### ABOUT THIS TASK
Each line from the one containing "Click the back arrow in demo editor" to the end of the records below should be restated word for word; please leave out all other lines.

### Dataset entries
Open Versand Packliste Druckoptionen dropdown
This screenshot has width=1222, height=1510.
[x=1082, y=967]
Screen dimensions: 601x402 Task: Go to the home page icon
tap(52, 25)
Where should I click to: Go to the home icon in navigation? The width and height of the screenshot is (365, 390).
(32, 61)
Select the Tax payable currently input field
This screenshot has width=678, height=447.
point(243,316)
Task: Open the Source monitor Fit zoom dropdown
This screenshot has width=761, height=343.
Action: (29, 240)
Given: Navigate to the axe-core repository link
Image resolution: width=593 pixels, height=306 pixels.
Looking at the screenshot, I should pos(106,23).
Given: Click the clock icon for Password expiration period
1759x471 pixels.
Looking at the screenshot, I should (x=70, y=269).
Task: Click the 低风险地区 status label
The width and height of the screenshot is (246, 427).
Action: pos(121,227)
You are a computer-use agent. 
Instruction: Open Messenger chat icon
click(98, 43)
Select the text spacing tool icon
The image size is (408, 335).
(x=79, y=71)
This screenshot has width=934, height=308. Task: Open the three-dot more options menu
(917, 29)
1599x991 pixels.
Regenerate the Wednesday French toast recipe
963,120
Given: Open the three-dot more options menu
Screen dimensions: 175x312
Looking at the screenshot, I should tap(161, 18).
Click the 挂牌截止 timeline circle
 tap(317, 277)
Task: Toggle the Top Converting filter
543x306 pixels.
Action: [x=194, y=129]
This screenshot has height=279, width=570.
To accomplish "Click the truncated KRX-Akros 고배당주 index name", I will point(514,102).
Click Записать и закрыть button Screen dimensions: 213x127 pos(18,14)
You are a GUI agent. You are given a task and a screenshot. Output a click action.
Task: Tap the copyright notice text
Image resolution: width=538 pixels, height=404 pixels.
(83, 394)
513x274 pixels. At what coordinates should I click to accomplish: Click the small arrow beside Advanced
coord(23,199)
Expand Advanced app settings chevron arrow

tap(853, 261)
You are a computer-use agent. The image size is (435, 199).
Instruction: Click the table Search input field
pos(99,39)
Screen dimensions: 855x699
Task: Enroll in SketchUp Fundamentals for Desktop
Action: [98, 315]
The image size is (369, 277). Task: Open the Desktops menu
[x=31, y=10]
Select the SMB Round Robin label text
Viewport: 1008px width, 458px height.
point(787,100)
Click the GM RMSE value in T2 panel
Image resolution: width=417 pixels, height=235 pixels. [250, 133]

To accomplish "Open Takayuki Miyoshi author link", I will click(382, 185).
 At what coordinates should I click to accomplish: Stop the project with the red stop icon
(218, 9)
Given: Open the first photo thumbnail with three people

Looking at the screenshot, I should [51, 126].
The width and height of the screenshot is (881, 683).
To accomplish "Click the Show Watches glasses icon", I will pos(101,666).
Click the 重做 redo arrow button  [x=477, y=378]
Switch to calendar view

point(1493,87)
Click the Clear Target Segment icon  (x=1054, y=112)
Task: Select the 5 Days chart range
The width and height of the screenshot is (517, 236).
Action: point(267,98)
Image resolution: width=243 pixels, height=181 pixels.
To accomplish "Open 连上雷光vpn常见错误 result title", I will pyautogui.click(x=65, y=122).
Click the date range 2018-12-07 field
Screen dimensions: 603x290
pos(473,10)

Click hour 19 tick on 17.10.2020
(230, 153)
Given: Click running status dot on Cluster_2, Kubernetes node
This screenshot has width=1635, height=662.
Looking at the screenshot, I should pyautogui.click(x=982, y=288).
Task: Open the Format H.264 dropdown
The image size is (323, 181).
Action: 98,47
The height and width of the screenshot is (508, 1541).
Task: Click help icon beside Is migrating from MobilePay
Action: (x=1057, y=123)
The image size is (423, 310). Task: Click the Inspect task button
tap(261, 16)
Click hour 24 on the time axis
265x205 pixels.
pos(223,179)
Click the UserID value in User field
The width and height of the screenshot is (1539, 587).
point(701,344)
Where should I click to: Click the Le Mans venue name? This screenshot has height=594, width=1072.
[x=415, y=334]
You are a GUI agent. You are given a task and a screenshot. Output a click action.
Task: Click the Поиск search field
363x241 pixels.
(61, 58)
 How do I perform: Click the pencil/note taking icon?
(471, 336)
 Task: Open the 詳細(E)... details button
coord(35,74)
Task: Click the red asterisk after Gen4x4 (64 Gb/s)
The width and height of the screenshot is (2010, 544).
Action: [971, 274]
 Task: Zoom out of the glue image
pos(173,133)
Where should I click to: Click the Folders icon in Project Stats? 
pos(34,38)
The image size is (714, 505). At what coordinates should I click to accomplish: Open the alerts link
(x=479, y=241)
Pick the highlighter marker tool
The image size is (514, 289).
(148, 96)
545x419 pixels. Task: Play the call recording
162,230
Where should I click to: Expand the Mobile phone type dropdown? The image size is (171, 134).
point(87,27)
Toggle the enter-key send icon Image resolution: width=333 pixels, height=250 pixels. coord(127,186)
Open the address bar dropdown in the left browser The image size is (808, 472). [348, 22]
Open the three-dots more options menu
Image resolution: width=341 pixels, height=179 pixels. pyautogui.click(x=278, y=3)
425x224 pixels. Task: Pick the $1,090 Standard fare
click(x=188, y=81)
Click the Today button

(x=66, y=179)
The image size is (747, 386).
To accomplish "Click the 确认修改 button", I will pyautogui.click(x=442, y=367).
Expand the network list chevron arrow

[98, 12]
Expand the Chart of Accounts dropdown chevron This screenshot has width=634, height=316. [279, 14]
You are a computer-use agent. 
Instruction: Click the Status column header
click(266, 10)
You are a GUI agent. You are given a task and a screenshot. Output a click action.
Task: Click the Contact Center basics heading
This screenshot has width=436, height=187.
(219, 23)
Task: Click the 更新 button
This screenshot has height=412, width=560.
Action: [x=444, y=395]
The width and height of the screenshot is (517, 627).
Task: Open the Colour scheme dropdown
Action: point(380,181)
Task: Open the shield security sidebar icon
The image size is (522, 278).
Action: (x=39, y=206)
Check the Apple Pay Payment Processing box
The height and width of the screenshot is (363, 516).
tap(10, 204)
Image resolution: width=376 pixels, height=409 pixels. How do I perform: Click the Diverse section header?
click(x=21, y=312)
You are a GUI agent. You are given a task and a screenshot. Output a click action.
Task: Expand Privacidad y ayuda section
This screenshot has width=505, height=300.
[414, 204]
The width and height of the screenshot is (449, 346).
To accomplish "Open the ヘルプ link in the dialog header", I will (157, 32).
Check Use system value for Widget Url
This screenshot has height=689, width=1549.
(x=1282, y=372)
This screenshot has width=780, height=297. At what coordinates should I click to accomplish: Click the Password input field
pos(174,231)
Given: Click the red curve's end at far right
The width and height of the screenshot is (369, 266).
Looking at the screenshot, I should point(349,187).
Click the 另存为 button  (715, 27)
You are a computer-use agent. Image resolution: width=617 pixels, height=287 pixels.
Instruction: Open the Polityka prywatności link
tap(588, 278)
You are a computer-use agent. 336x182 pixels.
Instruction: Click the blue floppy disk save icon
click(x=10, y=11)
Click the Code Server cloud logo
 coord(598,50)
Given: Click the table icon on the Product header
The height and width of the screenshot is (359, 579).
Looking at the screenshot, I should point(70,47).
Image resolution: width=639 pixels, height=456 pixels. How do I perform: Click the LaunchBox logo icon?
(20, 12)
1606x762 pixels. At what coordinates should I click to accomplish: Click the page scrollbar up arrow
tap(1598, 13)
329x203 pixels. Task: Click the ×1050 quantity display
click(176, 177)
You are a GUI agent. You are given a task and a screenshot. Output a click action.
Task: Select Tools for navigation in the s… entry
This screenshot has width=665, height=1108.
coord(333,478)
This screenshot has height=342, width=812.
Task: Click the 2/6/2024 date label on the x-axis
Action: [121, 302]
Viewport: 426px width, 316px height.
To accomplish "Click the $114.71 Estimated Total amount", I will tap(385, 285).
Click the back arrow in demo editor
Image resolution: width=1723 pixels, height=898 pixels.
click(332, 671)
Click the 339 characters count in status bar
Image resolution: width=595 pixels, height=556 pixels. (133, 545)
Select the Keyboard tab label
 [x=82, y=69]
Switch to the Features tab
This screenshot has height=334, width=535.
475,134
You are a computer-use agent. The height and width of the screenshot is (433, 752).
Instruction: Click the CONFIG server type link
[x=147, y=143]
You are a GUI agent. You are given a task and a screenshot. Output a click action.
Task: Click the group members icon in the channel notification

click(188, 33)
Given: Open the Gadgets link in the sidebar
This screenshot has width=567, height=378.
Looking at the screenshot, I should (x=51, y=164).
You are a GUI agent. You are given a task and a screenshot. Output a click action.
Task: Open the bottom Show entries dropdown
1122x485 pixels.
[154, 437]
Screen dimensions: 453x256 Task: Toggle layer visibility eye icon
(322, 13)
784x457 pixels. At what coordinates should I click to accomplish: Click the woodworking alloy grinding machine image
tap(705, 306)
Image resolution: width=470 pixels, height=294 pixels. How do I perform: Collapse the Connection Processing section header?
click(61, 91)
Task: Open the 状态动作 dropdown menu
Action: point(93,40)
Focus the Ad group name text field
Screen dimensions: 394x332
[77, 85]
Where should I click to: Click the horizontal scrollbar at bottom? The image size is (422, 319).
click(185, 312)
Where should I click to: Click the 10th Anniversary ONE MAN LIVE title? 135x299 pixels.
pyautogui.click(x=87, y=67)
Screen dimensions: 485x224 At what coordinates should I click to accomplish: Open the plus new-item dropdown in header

### TASK OUTPUT
Click the back arrow in demo editor
Image resolution: width=1723 pixels, height=898 pixels.
click(332, 671)
Click the 339 characters count in status bar
Image resolution: width=595 pixels, height=556 pixels. (133, 545)
Select the Keyboard tab label
 [x=82, y=69]
Switch to the Features tab
This screenshot has height=334, width=535.
475,134
You are a computer-use agent. The height and width of the screenshot is (433, 752).
Instruction: Click the CONFIG server type link
[x=147, y=143]
You are a GUI agent. You are given a task and a screenshot. Output a click action.
Task: Click the group members icon in the channel notification

click(188, 33)
Given: Open the Gadgets link in the sidebar
This screenshot has width=567, height=378.
Looking at the screenshot, I should (x=51, y=164).
You are a GUI agent. You are given a task and a screenshot. Output a click action.
Task: Open the bottom Show entries dropdown
1122x485 pixels.
[154, 437]
Screen dimensions: 453x256 Task: Toggle layer visibility eye icon
(322, 13)
784x457 pixels. At what coordinates should I click to accomplish: Click the woodworking alloy grinding machine image
tap(705, 306)
Image resolution: width=470 pixels, height=294 pixels. How do I perform: Collapse the Connection Processing section header?
click(61, 91)
Task: Open the 状态动作 dropdown menu
Action: point(93,40)
Focus the Ad group name text field
Screen dimensions: 394x332
[77, 85]
Where should I click to: Click the horizontal scrollbar at bottom? The image size is (422, 319).
click(185, 312)
Where should I click to: Click the 10th Anniversary ONE MAN LIVE title? 135x299 pixels.
pyautogui.click(x=87, y=67)
Screen dimensions: 485x224 At what coordinates should I click to accomplish: Open the plus new-item dropdown in header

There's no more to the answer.